**Material:**
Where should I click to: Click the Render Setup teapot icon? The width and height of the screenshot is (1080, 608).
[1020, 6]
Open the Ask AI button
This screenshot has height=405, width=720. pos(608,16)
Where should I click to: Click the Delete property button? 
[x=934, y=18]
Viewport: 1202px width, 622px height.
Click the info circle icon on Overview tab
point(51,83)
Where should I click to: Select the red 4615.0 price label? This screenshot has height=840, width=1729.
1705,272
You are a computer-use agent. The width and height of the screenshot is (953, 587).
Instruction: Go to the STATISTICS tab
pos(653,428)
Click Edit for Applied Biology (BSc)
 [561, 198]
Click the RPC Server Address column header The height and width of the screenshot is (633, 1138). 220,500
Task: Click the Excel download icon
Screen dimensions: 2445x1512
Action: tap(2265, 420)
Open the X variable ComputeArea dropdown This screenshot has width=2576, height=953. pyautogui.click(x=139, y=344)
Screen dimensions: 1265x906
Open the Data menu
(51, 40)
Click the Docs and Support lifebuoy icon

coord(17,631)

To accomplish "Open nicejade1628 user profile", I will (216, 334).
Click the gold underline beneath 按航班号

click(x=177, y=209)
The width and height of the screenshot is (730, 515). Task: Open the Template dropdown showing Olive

**Short problem:** Could you recast the records above as a Markdown table with the columns Row and Line, giving each non-blank line its own numbered row and leaving out the blank lines?

**Full output:**
| Row | Line |
|---|---|
| 1 | Where should I click to: Click the Render Setup teapot icon? The width and height of the screenshot is (1080, 608). |
| 2 | [1020, 6] |
| 3 | Open the Ask AI button |
| 4 | This screenshot has height=405, width=720. pos(608,16) |
| 5 | Where should I click to: Click the Delete property button?  |
| 6 | [x=934, y=18] |
| 7 | Viewport: 1202px width, 622px height. |
| 8 | Click the info circle icon on Overview tab |
| 9 | point(51,83) |
| 10 | Where should I click to: Select the red 4615.0 price label? This screenshot has height=840, width=1729. |
| 11 | 1705,272 |
| 12 | You are a computer-use agent. The width and height of the screenshot is (953, 587). |
| 13 | Instruction: Go to the STATISTICS tab |
| 14 | pos(653,428) |
| 15 | Click Edit for Applied Biology (BSc) |
| 16 |  [561, 198] |
| 17 | Click the RPC Server Address column header The height and width of the screenshot is (633, 1138). 220,500 |
| 18 | Task: Click the Excel download icon |
| 19 | Screen dimensions: 2445x1512 |
| 20 | Action: tap(2265, 420) |
| 21 | Open the X variable ComputeArea dropdown This screenshot has width=2576, height=953. pyautogui.click(x=139, y=344) |
| 22 | Screen dimensions: 1265x906 |
| 23 | Open the Data menu |
| 24 | (51, 40) |
| 25 | Click the Docs and Support lifebuoy icon |
| 26 | coord(17,631) |
| 27 | To accomplish "Open nicejade1628 user profile", I will (216, 334). |
| 28 | Click the gold underline beneath 按航班号 |
| 29 | click(x=177, y=209) |
| 30 | The width and height of the screenshot is (730, 515). Task: Open the Template dropdown showing Olive |